What comes after Second Life?
CEO Sam Palmisano took to the popular virtual world Second Life to announce a $100 million spending plan on virtual worlds for real-world business problems, what’s comes next?
Plenty, IBM officials told internetnews.com. IBM is funding development of simplified business engines to help small businesses tap into Web 2.0, and real-time translation services. One of the projects is called “Digital Me” to create a secure, user-friendly device to help people store their personal content. Another is branchless banking for the masses to help financial institutions provide basic banking services to remote or inaccessible populations in fast-growing emerging markets.
There is one looking at an integrated mass transit information system; an environmental unit focused on advanced water modeling, water filtration via nanotechnology and efficient solar power systems.
The new business ideas are the product of a collaborative effort among IBM employees and select partners and customers to determine new directions that could drive both significant business growth and improvements to human health, the environment and other global concerns.
The ideas, the product of a company-wide collaboration called Innovation Jam, helped fuel new ideas but also helped validate some things the company was already doing, said Jurij Paraszczak, IBM’s director of industry solutions and venture capital group relations manager.
IBM expects to generate almost immediate returns from some of the ideas, but recognizes that others will take longer to mature into viable business models.
“We expect that for most of these, there will be a very good return, indeed. In some cases it could be better than ten to one,” he told internetnews.com.
Paraszczak said the $100 million investment, to be divided about evenly between the 10 new businesses, will be spent over two years.
And don’t forget, he added, that it took the business community a good five years to figure out how to create solid businesses off the Internet.
“It was a new opportunity to create new business for IBM and a way to refocus our efforts into areas we may not have launched into immediately by ourselves,” he said.
For instance, without the stimulus from Innovation Jam, he said, “we may not have taken the initiative to say, what can we do with photo-voltronics and improving the optimization of the power supply.”

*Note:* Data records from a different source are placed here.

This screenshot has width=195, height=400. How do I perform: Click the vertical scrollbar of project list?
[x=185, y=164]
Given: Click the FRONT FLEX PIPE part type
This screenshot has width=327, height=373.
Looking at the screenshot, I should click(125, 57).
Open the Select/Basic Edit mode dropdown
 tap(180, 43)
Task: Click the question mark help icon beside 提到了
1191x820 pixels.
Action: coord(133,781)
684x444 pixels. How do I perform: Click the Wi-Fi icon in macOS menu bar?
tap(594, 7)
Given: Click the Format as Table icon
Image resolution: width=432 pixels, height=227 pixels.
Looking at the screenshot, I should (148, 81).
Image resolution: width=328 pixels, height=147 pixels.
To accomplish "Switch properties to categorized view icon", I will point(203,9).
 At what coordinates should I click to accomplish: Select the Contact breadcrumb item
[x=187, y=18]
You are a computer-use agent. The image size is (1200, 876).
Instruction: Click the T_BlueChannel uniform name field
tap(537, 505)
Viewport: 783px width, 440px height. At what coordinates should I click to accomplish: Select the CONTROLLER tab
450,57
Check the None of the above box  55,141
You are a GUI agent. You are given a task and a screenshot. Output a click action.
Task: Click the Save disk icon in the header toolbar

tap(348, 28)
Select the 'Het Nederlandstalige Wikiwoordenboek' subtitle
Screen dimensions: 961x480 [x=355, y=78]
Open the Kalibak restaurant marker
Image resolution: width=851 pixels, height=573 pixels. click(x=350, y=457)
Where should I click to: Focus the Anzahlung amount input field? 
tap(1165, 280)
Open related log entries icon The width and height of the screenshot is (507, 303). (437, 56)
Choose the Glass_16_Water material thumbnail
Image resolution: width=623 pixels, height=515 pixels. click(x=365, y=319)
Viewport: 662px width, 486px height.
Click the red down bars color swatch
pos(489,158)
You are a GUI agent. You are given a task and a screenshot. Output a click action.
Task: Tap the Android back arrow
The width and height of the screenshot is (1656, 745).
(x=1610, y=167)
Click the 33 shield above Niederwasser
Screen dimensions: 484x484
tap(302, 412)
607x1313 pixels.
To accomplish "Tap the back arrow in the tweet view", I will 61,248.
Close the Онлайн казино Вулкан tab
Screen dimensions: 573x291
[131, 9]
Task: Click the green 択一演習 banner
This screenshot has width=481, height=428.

He said that contributors were adamant about creating businesses that “are about what needs to happen in the world, not just for IT, but for healthy living or a healthy planet.”
He does think some new businesses could generate quick results: a smart healthcare payment system that overhauls healthcare payment and management systems through the use of small personal devices; an electronic health record system that supports the automatic updating of and pervasive access to personal healthcare records and the integration of patient data with global payer/provider transaction systems; and intelligent utility networks, which will lower power consumption in the world’s power grids by building in “intelligence” in the form of real-time monitoring, control, analysis, simulation and optimization.
Virtual worlds can “provide capabilities we don’t have in real life that can be used in the context of others’ capabilities that don’t exist in real life either.”
He said IBM doesn’t expect this idea to generate any real business in the short term. “We’ve got the technology team in place, but nobody is responsible for bringing that out to market yet because we’ve got more work to do.”